From the local paper, " Hospital A's mortality rates improved, while Hospital B, Hospital C and Windber Medical Center received poorer marks. The truth, the whole truth and nothing but the truth, . . . or so it would seem.

As many of you know, we are very passionate about transparency in health care and, as a Planetree Hospital, we are committed to demystifying health care. One of the problems that we face, however, is a nuance problem.

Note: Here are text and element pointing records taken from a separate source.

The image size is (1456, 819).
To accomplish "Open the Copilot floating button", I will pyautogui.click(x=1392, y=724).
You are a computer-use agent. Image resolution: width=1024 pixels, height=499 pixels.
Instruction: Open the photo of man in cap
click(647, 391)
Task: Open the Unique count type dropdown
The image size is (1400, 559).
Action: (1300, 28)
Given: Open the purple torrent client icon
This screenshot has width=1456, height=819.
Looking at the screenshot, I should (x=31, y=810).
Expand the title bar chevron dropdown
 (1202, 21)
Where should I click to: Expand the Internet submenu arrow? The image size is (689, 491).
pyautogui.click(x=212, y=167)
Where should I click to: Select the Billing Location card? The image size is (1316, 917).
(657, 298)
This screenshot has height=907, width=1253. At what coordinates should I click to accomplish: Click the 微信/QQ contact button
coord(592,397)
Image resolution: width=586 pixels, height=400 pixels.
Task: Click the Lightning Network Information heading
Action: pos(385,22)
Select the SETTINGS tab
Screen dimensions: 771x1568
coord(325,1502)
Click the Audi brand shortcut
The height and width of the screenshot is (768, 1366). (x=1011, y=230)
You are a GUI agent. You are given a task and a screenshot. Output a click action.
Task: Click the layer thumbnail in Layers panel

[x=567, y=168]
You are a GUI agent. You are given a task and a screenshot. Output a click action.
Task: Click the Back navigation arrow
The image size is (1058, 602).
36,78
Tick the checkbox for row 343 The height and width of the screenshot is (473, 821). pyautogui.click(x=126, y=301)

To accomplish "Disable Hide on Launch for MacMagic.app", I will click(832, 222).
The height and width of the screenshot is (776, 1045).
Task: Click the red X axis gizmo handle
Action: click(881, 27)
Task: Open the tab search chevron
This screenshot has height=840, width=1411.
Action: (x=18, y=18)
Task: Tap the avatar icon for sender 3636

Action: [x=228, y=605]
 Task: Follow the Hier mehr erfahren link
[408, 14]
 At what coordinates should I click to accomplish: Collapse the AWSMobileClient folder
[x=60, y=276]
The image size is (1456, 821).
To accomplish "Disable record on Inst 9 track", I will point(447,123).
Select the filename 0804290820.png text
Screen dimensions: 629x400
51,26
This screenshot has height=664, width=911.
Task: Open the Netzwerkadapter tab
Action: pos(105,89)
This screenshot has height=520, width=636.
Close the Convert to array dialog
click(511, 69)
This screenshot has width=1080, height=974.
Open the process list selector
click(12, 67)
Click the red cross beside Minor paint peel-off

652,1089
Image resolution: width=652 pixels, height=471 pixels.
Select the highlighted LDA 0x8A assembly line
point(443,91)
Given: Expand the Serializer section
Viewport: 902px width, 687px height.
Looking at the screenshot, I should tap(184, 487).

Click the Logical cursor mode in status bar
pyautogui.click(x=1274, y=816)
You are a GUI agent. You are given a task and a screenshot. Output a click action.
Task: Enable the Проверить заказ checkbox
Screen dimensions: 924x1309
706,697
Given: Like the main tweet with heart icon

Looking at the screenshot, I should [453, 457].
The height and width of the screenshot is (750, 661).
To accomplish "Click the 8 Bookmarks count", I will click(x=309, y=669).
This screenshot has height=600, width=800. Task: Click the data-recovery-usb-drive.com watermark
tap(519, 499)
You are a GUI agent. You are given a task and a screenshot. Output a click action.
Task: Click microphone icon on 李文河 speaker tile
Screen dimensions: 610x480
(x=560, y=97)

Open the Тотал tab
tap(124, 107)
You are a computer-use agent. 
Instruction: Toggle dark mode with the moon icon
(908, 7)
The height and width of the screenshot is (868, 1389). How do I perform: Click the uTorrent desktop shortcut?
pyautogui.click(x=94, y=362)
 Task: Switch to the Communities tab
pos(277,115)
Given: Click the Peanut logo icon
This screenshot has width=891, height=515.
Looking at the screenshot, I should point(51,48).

We have a palliative care unit, a hospice that is utilized by a five county area. It is a center that provides pain control, respite and end of life care. My opinion of this service is that every hospital should offer it to every family. Bottom line though is that each year, our hospital is penalized statistically because of the number of deaths that occur. Why does this happen? It is because the conventional thinking in this country is still that, even if a patient has a do not resuscitate order, death is not acceptable and must be statistically noted as something bad.

Consequently, even though patients elect to come to our unit to die surrounded with dignity and peace and embraced by their loved ones, their death shows up as a negative State statistic without differentiation.

If the terminal patient was there because of heart failure, the ultimate end of that condition is not life, it is, in fact, death. Unfortunately, the statistics will show an inordinately high number of deaths for heart failure in the category that graphically depicts our medical center's death rate. Then the newspaper will cover this statistic, and we will, once again, attempt to respond to the public by explaining what hospice services are and how their impact on our numbers should be calculated.

As Ronald Reagan once said, "Here we go again."

Transparency in death rates must be carefully monitored so as not to penalize those facilities that help families by providing transitional hospice services. We know of some heart centers that will not operate on patients with high risks because it will skew their statistics.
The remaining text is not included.